• Exercise requirements: When a line in the records contains the string "computer", copy that line.

• Given records:
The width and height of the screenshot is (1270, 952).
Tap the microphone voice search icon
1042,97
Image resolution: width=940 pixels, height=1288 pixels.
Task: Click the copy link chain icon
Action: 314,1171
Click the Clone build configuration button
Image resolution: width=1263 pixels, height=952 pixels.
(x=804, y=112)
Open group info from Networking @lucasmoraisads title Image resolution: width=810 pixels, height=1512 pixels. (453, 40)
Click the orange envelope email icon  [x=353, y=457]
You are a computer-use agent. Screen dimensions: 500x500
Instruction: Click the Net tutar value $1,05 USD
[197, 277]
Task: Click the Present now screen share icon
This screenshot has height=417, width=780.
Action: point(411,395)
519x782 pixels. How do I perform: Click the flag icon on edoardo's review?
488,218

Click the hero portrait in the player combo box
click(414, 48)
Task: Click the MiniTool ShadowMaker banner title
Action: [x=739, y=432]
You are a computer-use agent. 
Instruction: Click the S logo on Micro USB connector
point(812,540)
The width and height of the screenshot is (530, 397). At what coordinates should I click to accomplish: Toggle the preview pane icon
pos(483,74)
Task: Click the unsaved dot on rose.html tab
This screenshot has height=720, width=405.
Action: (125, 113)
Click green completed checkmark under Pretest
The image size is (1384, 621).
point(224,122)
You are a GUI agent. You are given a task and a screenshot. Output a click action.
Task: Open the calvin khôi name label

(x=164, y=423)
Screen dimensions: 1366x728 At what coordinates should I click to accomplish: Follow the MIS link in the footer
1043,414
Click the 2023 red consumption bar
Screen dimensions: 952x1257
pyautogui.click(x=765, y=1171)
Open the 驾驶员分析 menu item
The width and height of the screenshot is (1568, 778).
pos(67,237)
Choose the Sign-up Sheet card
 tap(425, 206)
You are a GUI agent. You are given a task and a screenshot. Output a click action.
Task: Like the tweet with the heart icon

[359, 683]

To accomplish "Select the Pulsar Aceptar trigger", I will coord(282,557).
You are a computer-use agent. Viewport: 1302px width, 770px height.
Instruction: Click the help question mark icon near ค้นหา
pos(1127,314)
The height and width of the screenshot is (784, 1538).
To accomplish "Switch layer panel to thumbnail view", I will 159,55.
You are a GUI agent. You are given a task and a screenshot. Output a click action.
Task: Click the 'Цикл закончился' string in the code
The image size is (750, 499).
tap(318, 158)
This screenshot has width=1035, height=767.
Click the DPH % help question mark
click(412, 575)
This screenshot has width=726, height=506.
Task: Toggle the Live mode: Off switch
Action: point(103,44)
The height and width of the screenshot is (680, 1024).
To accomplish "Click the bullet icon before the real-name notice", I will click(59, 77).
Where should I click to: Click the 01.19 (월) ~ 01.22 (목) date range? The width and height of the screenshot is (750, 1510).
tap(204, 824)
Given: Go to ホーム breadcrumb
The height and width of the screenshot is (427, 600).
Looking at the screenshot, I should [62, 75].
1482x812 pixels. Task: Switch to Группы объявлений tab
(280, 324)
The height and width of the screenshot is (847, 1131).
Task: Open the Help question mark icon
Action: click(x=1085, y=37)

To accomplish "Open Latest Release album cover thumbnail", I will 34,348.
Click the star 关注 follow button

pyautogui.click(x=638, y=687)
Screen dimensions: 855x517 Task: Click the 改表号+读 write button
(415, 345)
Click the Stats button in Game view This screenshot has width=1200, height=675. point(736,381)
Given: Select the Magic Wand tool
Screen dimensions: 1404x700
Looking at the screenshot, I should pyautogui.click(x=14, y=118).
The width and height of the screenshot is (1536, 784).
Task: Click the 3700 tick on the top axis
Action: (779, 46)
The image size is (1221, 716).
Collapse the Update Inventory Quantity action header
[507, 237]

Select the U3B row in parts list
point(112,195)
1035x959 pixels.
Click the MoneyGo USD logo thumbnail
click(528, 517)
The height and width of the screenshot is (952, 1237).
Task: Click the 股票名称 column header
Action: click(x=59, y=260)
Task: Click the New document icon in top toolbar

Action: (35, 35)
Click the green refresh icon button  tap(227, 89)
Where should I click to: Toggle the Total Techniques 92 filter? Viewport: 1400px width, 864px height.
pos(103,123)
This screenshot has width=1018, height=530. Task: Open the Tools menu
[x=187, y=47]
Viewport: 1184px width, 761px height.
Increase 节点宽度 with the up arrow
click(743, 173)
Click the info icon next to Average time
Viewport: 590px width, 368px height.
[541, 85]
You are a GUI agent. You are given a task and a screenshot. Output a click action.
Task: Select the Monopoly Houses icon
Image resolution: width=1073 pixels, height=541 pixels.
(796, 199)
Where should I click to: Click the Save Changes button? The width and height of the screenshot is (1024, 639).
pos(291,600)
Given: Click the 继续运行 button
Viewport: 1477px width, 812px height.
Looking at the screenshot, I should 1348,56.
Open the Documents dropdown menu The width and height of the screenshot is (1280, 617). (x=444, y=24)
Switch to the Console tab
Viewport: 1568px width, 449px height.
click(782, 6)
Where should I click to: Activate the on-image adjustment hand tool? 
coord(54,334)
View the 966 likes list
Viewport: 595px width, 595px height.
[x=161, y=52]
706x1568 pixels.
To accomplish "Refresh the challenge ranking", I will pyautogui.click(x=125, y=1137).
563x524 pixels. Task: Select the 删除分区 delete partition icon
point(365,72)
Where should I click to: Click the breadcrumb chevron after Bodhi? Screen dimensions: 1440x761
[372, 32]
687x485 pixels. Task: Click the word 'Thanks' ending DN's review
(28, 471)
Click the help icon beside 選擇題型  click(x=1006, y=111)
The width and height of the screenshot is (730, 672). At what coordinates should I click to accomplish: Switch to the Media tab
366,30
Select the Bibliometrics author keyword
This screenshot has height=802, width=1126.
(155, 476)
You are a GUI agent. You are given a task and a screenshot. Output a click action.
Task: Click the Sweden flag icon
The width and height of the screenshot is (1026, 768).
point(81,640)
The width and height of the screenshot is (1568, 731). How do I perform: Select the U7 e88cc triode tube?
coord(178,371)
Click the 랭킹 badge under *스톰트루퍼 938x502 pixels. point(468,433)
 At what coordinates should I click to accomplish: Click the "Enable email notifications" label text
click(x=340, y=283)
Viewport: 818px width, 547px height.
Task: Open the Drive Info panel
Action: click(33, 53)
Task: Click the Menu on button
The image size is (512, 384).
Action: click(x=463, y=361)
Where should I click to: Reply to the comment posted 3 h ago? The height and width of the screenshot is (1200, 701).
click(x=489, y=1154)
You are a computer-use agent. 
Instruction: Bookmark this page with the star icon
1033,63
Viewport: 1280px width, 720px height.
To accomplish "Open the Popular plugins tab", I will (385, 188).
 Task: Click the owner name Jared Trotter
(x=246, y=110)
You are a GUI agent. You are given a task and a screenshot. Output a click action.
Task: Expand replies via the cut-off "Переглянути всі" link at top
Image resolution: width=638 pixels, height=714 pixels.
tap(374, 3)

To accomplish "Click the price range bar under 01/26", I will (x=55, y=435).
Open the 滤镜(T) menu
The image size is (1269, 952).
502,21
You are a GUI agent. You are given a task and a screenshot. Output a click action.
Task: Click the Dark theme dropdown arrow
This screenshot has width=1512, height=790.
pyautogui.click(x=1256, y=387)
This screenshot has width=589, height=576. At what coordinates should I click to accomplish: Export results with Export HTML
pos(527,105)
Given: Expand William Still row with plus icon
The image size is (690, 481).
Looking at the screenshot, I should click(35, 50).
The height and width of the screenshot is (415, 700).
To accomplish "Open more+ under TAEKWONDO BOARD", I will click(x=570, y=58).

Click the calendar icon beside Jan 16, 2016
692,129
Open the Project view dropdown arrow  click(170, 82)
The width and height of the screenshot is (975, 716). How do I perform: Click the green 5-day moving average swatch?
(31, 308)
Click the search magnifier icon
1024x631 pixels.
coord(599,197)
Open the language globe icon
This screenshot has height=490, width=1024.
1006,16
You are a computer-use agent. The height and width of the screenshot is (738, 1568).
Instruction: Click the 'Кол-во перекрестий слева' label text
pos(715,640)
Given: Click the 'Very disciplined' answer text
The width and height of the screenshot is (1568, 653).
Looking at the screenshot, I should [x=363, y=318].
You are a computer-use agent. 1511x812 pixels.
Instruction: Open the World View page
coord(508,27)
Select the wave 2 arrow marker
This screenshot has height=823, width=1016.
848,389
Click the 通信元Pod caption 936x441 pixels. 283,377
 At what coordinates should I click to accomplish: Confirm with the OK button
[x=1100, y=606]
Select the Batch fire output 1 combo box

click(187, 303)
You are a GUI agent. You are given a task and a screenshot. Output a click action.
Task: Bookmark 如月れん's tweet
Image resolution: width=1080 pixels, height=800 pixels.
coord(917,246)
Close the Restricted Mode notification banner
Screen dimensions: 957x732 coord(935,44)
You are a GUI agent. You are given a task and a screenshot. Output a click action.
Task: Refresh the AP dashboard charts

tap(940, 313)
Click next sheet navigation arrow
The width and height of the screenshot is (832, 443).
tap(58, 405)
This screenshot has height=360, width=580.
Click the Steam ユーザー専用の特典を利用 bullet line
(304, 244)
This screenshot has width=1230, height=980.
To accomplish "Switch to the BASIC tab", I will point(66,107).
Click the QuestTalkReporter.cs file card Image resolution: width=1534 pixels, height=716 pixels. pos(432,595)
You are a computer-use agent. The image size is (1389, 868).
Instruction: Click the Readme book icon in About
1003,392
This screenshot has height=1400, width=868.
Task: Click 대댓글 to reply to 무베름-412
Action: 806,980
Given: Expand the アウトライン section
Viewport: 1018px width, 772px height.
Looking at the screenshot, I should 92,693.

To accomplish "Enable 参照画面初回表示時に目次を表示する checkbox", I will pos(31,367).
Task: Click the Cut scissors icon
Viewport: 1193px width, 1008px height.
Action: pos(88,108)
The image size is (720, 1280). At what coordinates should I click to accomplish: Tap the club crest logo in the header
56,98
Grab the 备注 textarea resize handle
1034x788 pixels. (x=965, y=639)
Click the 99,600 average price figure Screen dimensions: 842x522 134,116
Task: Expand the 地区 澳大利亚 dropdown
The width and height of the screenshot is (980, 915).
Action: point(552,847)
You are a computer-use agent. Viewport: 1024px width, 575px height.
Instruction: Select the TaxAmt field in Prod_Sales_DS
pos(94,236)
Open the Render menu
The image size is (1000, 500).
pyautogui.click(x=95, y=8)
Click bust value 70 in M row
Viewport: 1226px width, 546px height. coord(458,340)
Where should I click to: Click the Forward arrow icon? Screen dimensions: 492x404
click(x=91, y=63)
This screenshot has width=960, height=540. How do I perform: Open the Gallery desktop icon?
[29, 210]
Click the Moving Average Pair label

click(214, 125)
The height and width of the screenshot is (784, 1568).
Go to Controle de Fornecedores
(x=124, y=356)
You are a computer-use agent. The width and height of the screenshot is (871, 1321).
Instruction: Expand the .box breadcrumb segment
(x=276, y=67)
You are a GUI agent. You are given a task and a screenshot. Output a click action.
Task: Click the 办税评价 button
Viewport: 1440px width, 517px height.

• The answer:
You are a computer-use agent. Screen dimensions: 500x500
You are a computer-use agent. 
You are a computer-use agent. Viewport: 1302px width, 770px height.
You are a computer-use agent. 
You are a computer-use agent. The height and width of the screenshot is (738, 1568).
You are a computer-use agent. 1511x812 pixels.
You are a computer-use agent. The image size is (1389, 868).
You are a computer-use agent. Viewport: 1024px width, 575px height.
You are a computer-use agent. The width and height of the screenshot is (871, 1321).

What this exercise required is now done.